Extrait du document:
◇ ◇ ◇ ◇ ◇

Claude Bossaire est éleveur de poules pondeuses hors-sol. Sa femme et lui sont tous deux exploitants, chose rare de nos jours relève Claude. Avant, tous deux vivaient en Vendée. Pendant 11 ans Claude a exercé en tant que conseiller de gestion. Quand sa femme décide de s’installer, il l’aide à retaper les bâtiments, alors en fin de course. Cinq ans plus tard, il s’installe à son tour. Chacun travaille sur son exploitation. La structure de sa femme, localisée à Saint-Yvi, compte 90 000 poules pondeuses. Lui avait tout d’abord un poulailler à Concarneau. Sous la pression des riverains, il a dû déplacer son poulailler et s’installer à Saint-Yvi. Il sera obligé de quitter la commune après qu’un nouveau lotissement ait été construit à côté du poulailler. Aujourd’hui, il élève 60 000 poulettes sur quatre étages à Ergué-Gabéric. 17 à 18 semaines plus tard, les poulettes rejoignent le poulailler de sa femme.
Il y a dix ans encore le prix de vente était supérieur au prix de revient. Aujourd’hui, le prix de revient excède le prix de vente qui ne fait que diminuer. Les gains de productivité ne permettent plus de combler ce manque à gagner. Les mises aux normes exigent des investissements colossaux pour restructurer les bâtiments. Les investissements se chiffrent en centaines de milliers d’euros, quand ce n’est pas en millions. « J’ai passé mon temps à construire et à défaire ce que j’ai fait. »
Chaque jour, ce sont 8 à 10 palettes chargées d’œufs qui quittent l’exploitation.
Cela semble énorme, pourtant, les gains ne sont pas nécessairement au rendez-vous : « […] on attaque le lundi, on va produire, mais on ne sait pas si on va gagner sa croûte. […] l’an passé un truc qu’on n’avait jamais vu dans notre carrière en plus de 25 ans, on a dû payer pour que les poules partent. C’est-à-dire que la viande non seulement était donnée mais en plus on devait payer pour vendre nos produits. Fin c’est un truc on n’a jamais vu ça. » Claude le reconnait, « c’est un système…c’est très très fragile. »

◇ ◇ ◇ ◇ ◇

Votre objectif:
D'après le texte sur l'élevage de poules pondeuses, combien de poulettes Claude élève-t-il aujourd'hui à Ergué-Gabéric ?

◇ ◇ ◇ ◇ ◇

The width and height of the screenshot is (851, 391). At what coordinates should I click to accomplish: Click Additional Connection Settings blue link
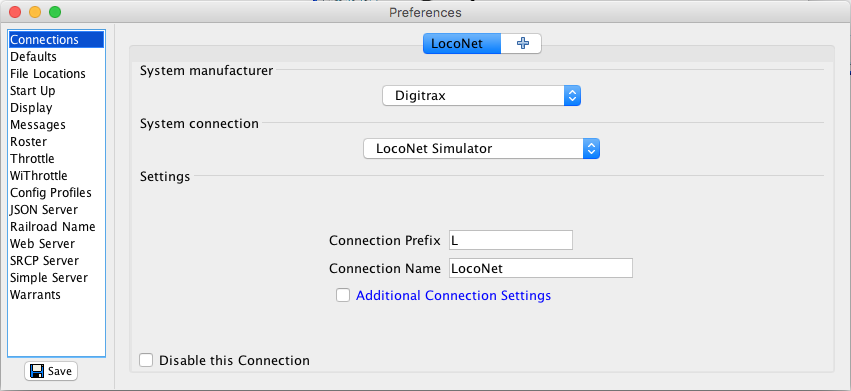(x=453, y=295)
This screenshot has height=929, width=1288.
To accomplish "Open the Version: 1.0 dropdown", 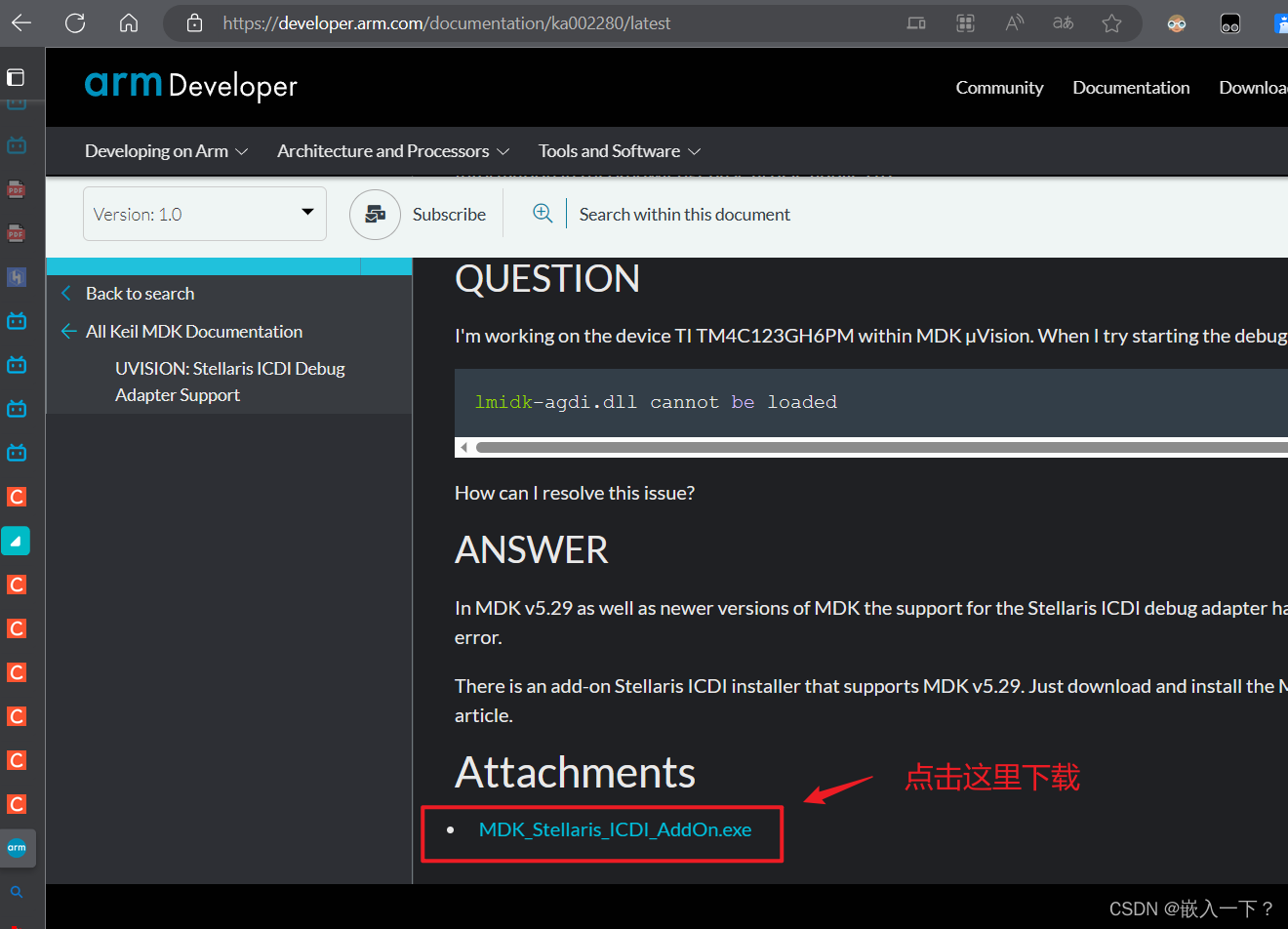I will tap(204, 213).
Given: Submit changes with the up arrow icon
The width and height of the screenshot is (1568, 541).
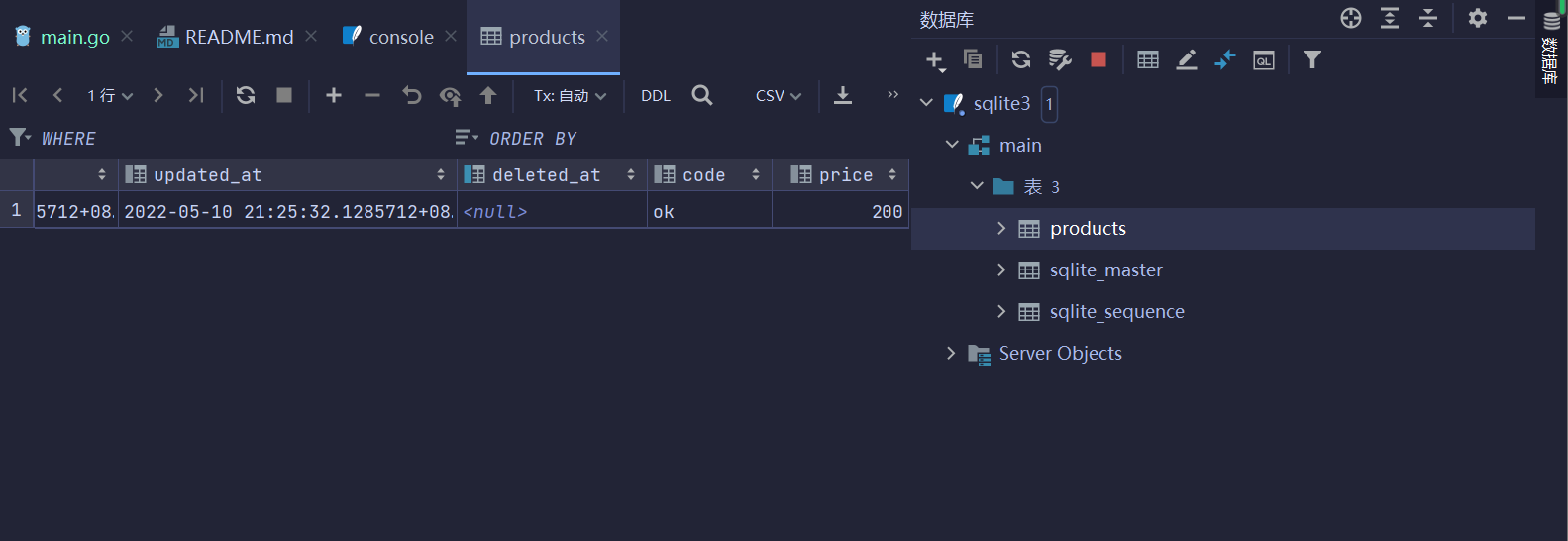Looking at the screenshot, I should coord(488,95).
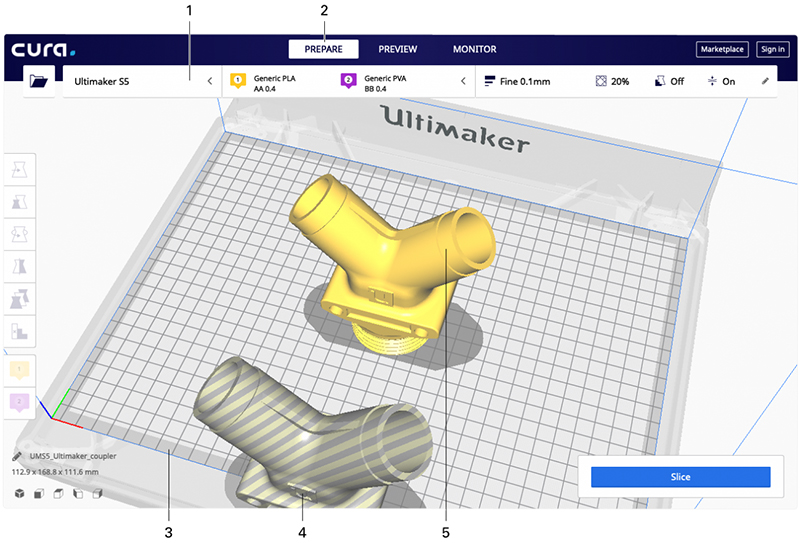Image resolution: width=800 pixels, height=543 pixels.
Task: Select the Rotate tool in left toolbar
Action: (20, 234)
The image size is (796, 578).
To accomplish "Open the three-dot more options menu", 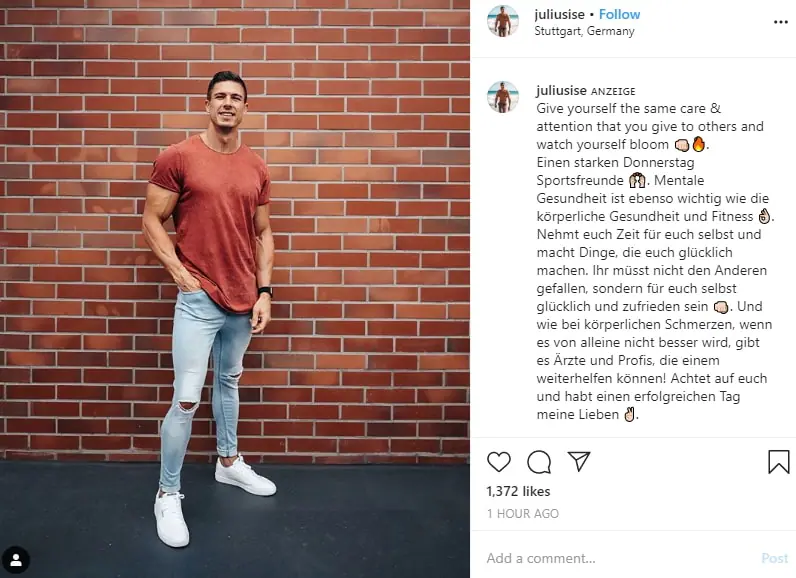I will [x=780, y=22].
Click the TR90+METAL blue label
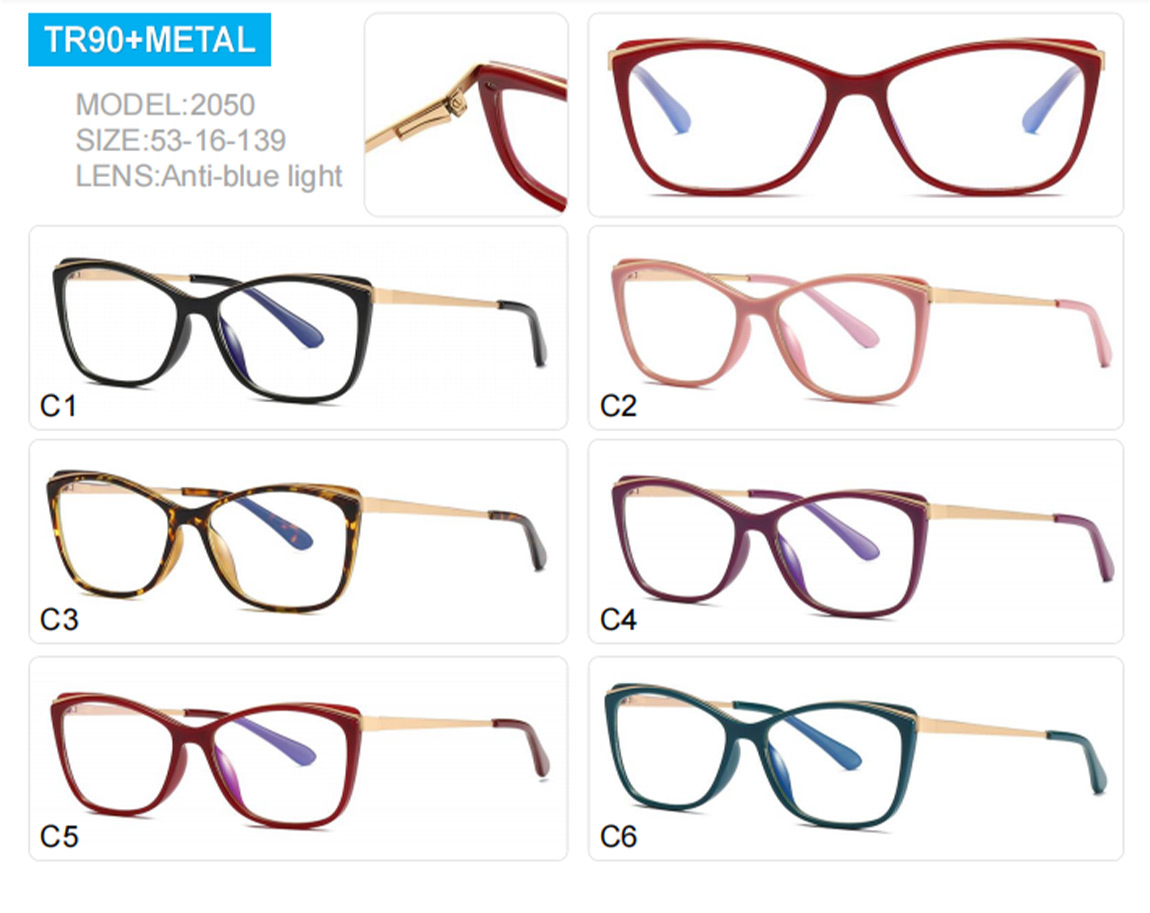Viewport: 1150px width, 913px height. coord(150,40)
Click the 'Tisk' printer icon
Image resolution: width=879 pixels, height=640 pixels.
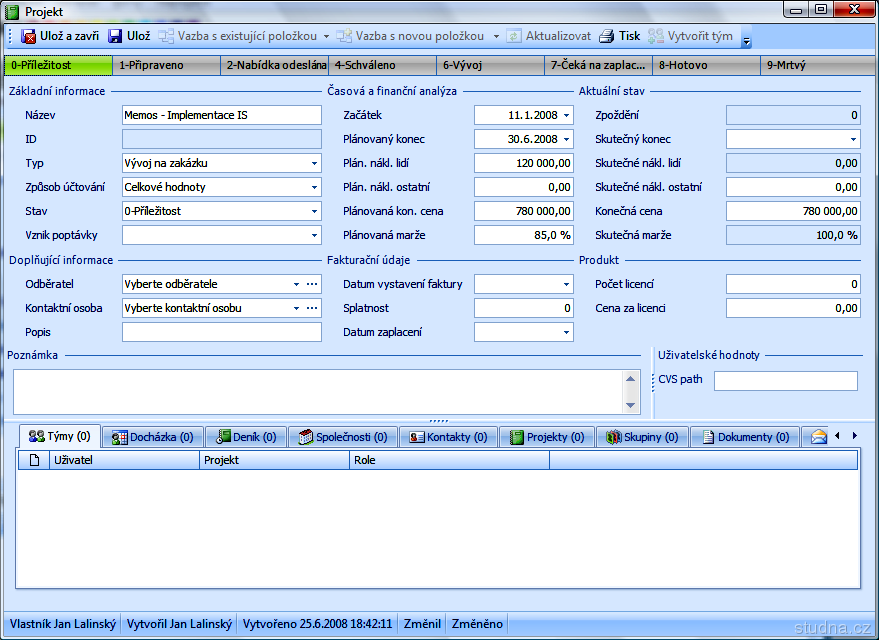(607, 37)
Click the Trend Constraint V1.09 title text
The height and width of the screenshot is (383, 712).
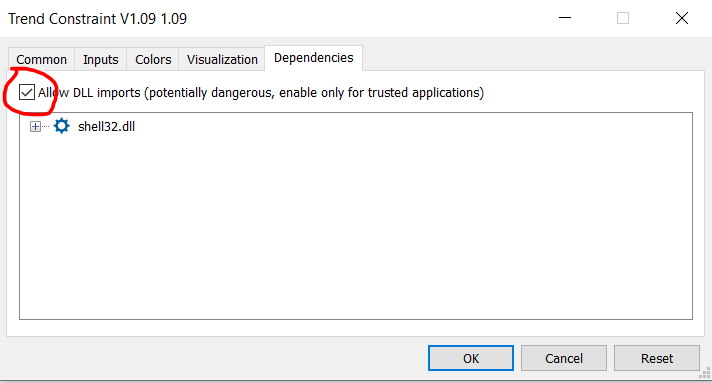[x=98, y=19]
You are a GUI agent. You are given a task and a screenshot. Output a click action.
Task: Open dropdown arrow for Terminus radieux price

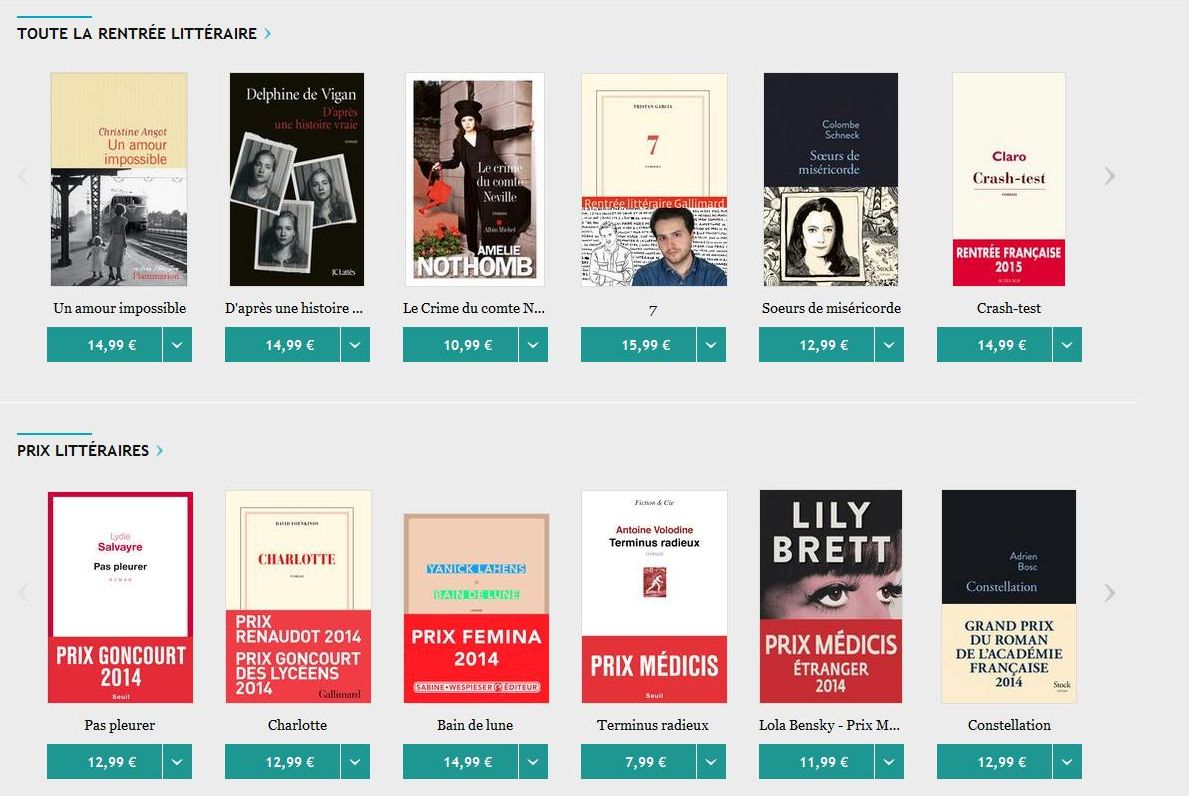(711, 762)
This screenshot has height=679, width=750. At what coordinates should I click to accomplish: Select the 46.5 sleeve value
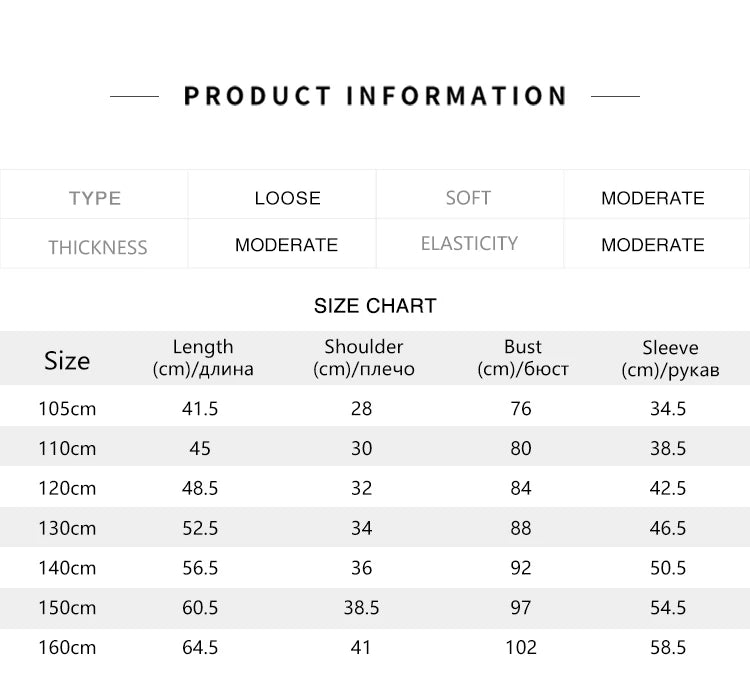(668, 528)
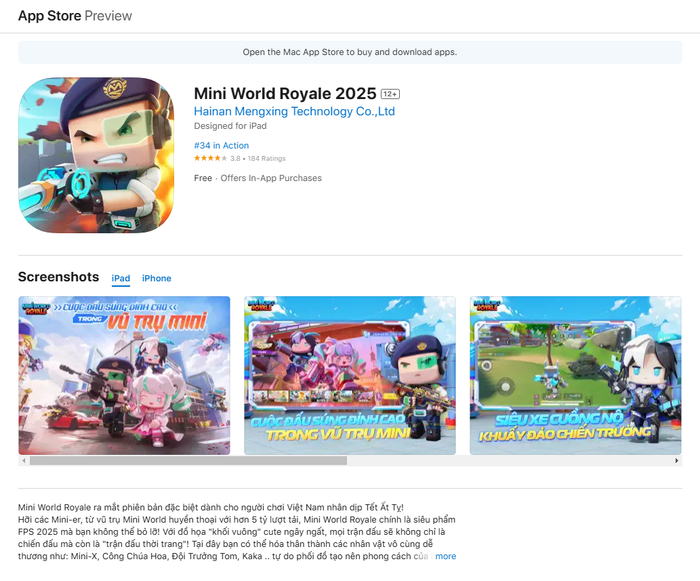This screenshot has height=581, width=700.
Task: Switch to the iPhone screenshots tab
Action: click(157, 278)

◇ ◇ ◇ ◇ ◇

Résultat de l'exercice:
Il élève 60 000 poulettes, sur quatre étages.